Gay Couple Files Complaint Against Denomination with Pastor’s Approval
Daniel James Devine Religious persecution, missions, Christianity around the world
- 2014 Nov 17
Two homosexuals who attend a United Methodist Church (UMC) in Winston-Salem, N.C., have lodged a complaint with Methodist officials against their pastor for not marrying them. Although same-sex marriage became legal in North Carolina last month, the UMC, like most Christian denominations, does not permit clergy to perform same-sex weddings or ceremonies.

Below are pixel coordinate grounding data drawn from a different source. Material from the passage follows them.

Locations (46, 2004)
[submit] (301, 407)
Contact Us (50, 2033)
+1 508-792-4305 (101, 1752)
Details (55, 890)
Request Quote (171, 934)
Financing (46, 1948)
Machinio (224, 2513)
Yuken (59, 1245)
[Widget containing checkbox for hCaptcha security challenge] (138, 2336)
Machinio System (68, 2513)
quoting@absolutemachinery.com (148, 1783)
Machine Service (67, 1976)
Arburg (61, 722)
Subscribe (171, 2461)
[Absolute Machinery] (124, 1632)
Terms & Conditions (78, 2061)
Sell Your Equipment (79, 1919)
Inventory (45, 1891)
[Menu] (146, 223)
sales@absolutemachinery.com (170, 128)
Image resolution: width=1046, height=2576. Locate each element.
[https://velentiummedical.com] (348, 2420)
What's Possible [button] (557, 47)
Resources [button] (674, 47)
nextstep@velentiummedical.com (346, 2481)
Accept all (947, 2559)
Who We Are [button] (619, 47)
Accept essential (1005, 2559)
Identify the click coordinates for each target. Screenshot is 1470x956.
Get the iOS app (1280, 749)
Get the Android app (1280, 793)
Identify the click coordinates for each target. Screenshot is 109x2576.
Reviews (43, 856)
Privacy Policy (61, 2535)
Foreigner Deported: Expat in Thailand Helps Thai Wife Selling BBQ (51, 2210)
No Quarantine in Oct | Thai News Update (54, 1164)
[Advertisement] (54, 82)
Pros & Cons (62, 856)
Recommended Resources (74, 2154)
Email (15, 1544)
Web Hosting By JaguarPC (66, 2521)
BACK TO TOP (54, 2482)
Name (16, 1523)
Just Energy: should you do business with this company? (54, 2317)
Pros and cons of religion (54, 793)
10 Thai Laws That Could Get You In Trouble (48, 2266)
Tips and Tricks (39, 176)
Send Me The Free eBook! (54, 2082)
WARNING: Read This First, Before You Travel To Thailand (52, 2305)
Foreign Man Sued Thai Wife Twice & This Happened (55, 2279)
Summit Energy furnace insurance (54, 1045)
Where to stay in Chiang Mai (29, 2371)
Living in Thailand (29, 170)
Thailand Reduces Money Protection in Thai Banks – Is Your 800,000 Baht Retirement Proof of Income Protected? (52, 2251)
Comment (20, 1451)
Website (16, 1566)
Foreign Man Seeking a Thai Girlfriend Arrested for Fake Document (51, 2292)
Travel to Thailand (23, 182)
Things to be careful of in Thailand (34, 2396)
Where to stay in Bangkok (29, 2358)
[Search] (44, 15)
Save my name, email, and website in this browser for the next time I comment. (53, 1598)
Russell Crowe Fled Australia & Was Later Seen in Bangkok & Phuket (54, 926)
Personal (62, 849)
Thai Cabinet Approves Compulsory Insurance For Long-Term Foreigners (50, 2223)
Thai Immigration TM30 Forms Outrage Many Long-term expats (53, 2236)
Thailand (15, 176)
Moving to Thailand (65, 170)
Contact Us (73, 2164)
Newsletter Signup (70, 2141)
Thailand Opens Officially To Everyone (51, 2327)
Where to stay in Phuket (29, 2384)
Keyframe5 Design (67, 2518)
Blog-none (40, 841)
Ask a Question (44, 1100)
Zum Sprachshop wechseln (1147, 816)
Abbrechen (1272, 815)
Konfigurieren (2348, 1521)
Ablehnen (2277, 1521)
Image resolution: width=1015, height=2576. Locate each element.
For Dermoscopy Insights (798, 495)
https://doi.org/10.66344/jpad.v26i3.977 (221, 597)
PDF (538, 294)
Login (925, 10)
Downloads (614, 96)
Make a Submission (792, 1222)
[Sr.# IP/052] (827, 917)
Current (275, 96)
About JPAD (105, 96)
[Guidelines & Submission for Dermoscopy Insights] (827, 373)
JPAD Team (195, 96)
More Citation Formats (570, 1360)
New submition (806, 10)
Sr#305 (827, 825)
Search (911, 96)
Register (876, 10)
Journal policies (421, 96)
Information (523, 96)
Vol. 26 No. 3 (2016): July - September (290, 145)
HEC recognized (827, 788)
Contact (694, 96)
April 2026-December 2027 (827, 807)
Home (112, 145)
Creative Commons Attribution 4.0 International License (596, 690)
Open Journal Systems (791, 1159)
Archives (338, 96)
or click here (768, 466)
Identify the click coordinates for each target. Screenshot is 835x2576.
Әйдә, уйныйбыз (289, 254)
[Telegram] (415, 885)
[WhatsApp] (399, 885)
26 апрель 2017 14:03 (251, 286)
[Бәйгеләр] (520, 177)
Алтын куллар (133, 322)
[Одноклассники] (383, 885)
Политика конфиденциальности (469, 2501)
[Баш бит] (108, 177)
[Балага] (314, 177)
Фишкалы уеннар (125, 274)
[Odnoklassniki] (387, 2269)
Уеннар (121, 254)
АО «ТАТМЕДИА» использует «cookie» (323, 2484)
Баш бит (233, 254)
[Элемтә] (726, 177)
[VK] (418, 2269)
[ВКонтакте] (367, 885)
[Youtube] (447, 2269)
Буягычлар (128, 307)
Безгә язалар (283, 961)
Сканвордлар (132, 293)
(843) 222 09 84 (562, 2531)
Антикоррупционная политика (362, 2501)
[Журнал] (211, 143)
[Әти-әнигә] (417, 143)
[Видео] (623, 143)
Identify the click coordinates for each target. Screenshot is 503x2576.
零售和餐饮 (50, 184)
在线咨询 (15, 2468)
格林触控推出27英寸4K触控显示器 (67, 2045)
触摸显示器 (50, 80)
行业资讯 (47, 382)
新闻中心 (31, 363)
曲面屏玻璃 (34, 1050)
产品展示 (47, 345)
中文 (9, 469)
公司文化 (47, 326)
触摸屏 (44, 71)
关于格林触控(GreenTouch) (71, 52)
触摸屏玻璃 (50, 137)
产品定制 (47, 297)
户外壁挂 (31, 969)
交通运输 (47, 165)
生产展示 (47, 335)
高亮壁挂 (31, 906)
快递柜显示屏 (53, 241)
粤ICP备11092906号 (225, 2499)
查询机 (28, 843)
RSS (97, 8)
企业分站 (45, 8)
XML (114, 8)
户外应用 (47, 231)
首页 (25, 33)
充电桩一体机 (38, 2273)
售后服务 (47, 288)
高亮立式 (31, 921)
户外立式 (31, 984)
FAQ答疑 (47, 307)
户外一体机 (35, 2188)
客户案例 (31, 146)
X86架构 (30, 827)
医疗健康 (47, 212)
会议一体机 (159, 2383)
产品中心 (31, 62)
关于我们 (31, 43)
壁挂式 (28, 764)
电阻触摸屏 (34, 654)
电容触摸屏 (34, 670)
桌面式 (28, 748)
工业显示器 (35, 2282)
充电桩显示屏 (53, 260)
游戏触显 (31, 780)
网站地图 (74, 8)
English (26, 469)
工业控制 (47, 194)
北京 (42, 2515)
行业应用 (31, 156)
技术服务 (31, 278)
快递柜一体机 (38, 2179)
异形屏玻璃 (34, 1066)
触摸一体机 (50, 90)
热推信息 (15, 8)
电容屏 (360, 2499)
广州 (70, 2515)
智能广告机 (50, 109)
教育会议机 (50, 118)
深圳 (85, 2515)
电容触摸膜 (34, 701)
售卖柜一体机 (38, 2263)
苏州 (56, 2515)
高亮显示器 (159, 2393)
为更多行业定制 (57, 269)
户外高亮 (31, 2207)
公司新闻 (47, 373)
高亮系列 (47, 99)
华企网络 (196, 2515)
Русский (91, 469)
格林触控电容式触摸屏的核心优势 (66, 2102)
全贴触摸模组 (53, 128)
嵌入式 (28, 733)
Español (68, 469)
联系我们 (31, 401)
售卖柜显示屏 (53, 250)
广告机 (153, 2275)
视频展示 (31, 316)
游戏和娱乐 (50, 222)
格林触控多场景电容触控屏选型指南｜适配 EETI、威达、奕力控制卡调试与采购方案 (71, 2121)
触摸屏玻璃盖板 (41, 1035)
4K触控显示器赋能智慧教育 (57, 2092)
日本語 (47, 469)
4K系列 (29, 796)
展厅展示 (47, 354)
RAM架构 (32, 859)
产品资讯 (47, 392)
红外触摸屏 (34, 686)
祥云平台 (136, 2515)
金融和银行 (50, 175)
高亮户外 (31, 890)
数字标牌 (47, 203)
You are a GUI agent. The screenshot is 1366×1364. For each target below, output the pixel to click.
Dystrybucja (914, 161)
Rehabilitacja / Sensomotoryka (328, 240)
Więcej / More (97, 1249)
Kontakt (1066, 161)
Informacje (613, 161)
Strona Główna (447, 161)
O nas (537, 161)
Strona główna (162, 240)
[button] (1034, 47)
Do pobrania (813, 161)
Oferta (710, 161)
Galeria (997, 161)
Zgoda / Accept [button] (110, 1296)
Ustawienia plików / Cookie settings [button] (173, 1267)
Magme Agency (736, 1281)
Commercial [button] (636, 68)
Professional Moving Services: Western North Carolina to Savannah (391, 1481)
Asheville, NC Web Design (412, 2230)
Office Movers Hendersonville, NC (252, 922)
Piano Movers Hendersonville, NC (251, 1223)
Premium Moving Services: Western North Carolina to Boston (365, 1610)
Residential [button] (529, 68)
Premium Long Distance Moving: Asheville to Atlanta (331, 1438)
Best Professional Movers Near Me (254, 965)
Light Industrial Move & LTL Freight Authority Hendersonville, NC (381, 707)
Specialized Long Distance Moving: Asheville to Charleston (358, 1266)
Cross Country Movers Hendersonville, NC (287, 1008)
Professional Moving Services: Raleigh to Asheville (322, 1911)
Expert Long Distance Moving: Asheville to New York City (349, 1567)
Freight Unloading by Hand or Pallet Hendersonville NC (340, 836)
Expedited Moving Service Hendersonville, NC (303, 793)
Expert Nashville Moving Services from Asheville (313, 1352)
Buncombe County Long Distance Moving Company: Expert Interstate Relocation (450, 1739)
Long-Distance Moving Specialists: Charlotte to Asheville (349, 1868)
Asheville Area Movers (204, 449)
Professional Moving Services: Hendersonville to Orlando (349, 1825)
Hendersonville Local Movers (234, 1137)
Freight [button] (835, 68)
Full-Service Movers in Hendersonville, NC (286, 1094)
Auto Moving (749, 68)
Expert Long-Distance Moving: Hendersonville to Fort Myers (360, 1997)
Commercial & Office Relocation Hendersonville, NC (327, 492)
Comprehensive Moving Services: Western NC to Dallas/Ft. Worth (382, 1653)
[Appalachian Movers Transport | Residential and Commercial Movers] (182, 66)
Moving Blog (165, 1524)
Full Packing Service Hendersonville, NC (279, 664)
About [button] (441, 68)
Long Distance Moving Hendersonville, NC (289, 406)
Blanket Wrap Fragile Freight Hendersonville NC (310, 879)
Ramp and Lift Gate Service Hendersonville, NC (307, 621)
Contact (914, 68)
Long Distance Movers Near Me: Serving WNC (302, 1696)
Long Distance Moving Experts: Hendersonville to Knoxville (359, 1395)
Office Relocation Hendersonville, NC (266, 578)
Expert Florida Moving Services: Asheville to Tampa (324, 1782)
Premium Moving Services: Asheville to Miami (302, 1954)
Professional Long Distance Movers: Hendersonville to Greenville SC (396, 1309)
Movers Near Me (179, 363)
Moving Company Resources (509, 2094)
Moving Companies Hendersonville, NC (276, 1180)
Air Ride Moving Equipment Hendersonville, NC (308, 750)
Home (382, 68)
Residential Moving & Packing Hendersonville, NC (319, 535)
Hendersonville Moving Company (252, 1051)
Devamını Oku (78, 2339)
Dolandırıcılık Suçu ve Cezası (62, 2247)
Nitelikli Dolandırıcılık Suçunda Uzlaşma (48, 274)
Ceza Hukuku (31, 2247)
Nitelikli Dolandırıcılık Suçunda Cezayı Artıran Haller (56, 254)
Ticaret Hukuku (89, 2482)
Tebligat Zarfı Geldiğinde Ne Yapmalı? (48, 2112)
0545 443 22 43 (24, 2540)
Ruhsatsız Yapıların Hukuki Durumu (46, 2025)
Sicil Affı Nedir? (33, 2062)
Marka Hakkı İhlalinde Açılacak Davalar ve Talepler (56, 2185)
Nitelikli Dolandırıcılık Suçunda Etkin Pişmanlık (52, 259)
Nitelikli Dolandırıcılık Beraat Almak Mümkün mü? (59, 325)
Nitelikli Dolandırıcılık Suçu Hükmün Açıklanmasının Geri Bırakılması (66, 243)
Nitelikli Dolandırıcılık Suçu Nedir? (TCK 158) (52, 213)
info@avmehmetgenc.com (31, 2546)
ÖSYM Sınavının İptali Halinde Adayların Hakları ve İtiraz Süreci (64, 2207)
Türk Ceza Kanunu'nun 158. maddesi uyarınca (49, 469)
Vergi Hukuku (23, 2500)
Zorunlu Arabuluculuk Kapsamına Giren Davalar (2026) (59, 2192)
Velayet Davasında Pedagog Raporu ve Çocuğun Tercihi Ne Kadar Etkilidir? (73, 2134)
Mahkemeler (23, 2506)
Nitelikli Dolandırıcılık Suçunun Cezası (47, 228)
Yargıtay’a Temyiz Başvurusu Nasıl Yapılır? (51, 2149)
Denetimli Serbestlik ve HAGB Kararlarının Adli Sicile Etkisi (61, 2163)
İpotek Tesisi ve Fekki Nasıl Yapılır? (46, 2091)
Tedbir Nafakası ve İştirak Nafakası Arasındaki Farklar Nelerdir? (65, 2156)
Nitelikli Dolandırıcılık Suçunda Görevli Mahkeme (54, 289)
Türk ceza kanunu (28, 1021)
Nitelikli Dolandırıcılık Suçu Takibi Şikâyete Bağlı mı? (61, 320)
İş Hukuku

Green Street United Methodist Church announced the complaint against its senior pastor, Kelly Carpenter, during a press conference Nov. 12. The couple, Kenny Barner and Scott Chappell, say that by refusing to marry them, Carpenter is violating the UMC Book of Discipline’s requirement for pastors to “perform the work of the ministry” and refrain from “gender discrimination.”
The couple’s Oct. 30 complaint stated they had been “victimized by Reverend Carpenter’s adherence to United Methodist Church rules,” and that the denial of a church-ordained marriage had caused “great spiritual harm to us both.”
The move appears to be a coordinated effort by the couple and the pastor to challenge UMC rules. Barner and Chappell are active members of Green Street Church, and Chappell is listed on the church’s website as executive director of one of the church’s social service ministries. Barner is chair of the church’s leadership council, according to United Methodist News Service. The church openly advertises its inclusion of “LGBTQ” members and has, since 2009, been part of the Reconciling Ministries Network, a group of activist UMC churches seeking to change church policy toward marriage and ordination of gays.
Carpenter himself supports same-sex marriage. He told United Methodist News Service the complaint was “right on the money” and that he would have co-signed it if he could. UMC rules prevent him from conducting a gay marriage without the risk of discipline. In protest of church policy, Carpenter promised in March 2013 to refrain from performing a heterosexual marriage at the church until the UMC changes its position.
“The national opinion and political culture is rapidly changing on the issue of gay marriage,” Carpenter wrote at the time. “Our United Methodist denomination has failed to lead the way in this struggle for equality, and will once again have to catch up to the culture.”
Green Street Church has a Sunday attendance of around 190 people. It did not immediately return a request for comment.
The complaint, under review by the church’s regional conference, could exacerbate the contentious issue of same-sex marriage within the denomination. The UMC defrocked Pennsylvania Pastor Frank Schaefer last year for performing a same-sex ceremony, but reinstated him last month on a technicality.
Last week, the UMC’s Council of Bishops released a statement recognizing “the divisions that exist” between the church and some bishops regarding “human sexuality.”
Larry Goodpaster, the bishop of the Western North Carolina Conference, said in a statement that he had received the complaint and would review it according to the UMC’s Book of Discipline. “This is now a personnel matter and will be done in confidentiality,” he said. Under church rules, Goodpaster could dismiss the complaint or refer it to a church legal official for further consideration.
“The practice of homosexuality is incompatible with Christian teaching,” states the UMC’s 2012 Book of Discipline. “Therefore, self-avowed practicing homosexuals are not to be certified as candidates, ordained as ministers, or appointed to serve in The United Methodist Church.”
The Book of Discipline adds: “Ceremonies that celebrate homosexual unions shall not be conducted by our ministers and shall not be conducted in our churches.” The UMC could only change its stance on homosexuality through its General Conference, which next meets in Portland, Oregon, in 2016.
North Carolina officials began handing out same-sex marriage licenses last month after a federal judge overturned the state’s law defining marriage as between one man and one woman. Several magistrates—court-appointed officials authorized to perform marriages and various civil and criminal duties—have stepped down from their posts since then, citing a conflict between same-sex unions and their faith.